▸ EXERCISE: Copy everything from the line containing "Where should I" down to the end of the data below, leaving out the pictures.

===

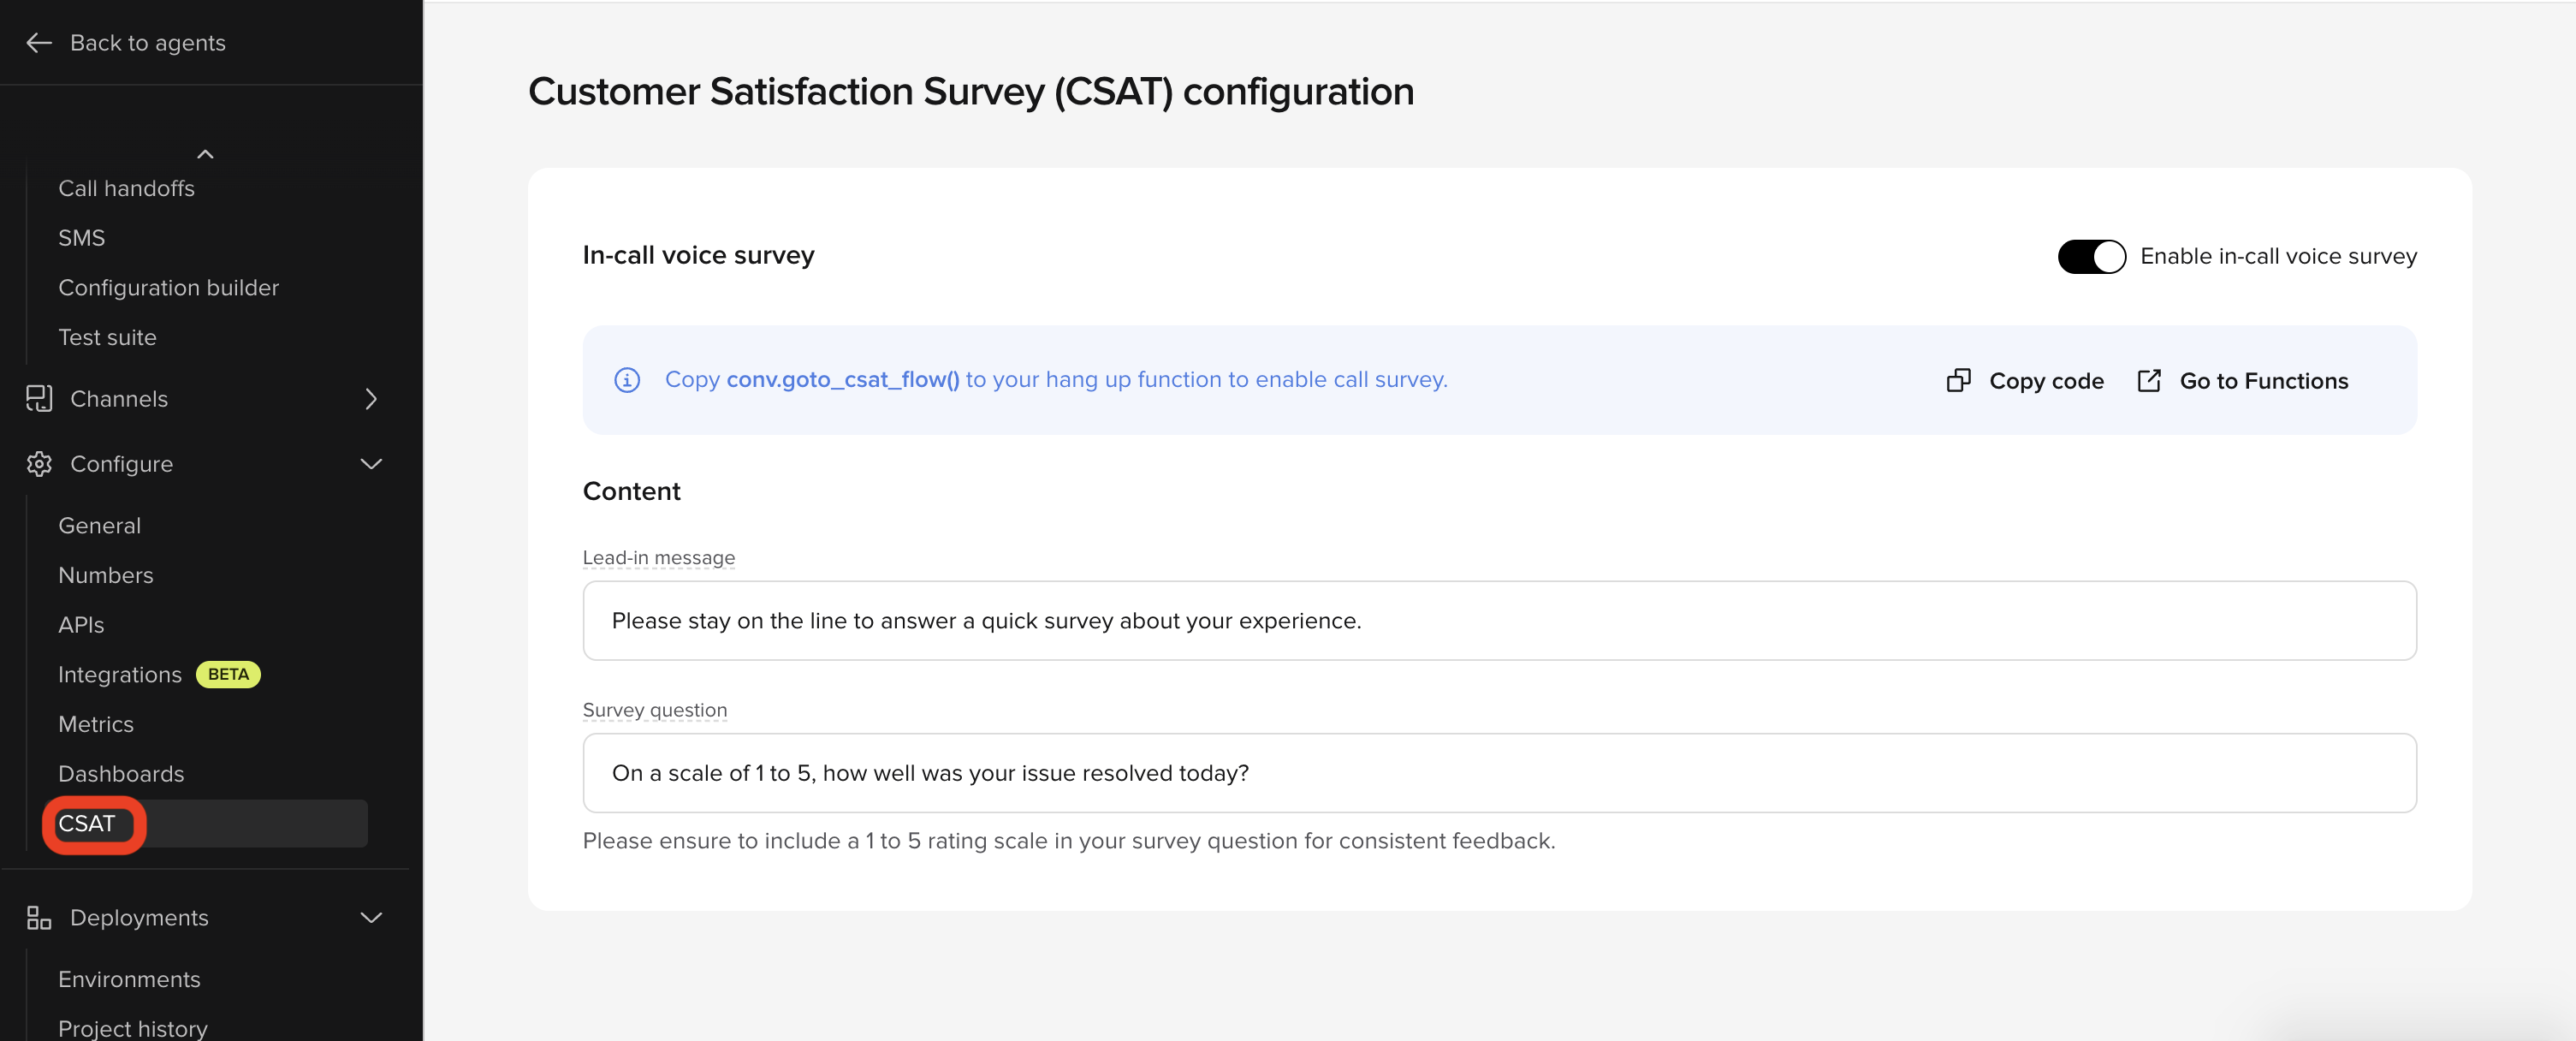Screen dimensions: 2576x1041
Task: Disable the in-call voice survey toggle
Action: click(x=2091, y=257)
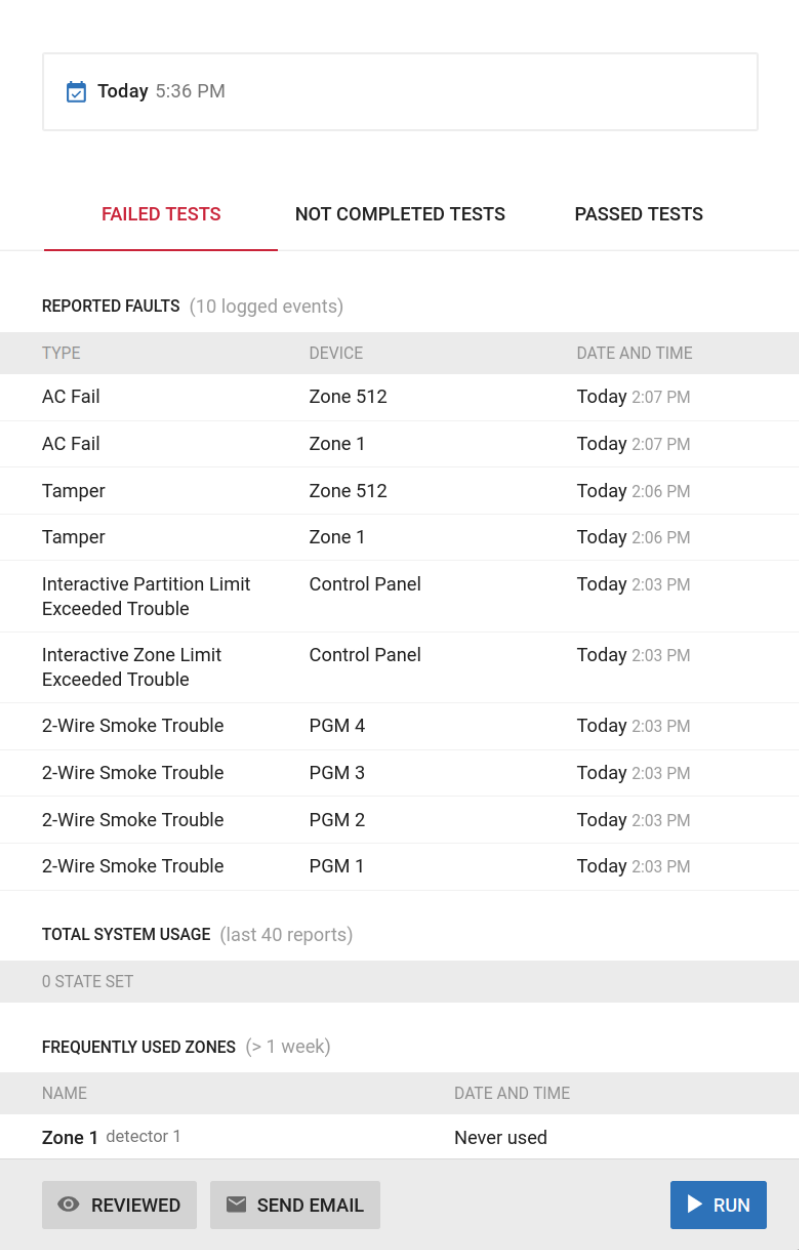The height and width of the screenshot is (1250, 799).
Task: Click the Date and Time faults column header
Action: point(634,353)
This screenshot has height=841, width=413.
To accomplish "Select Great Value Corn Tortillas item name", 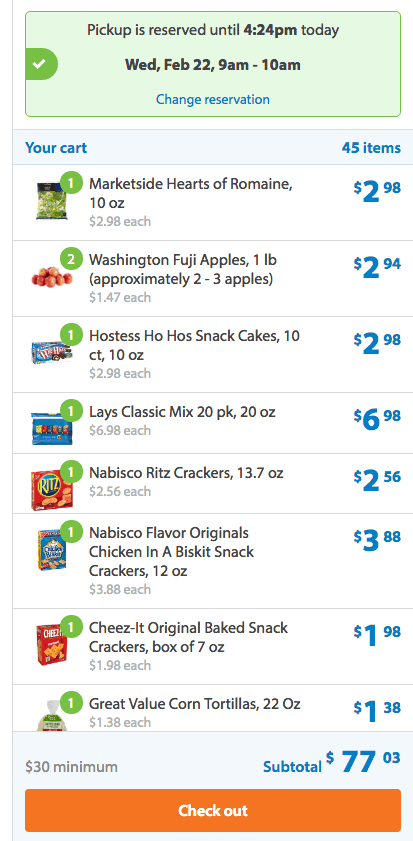I will click(x=195, y=703).
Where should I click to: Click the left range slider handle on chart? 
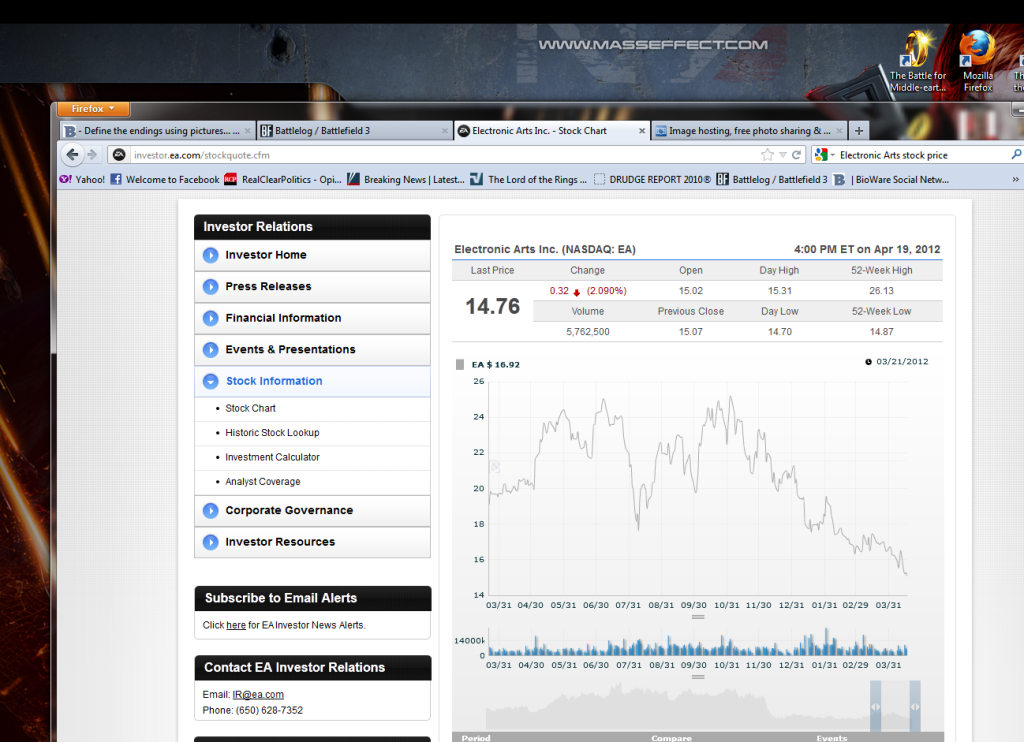(875, 706)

===

▸ FINISHED TASK:
Where should I click to: Click the left range slider handle on chart? 
(875, 706)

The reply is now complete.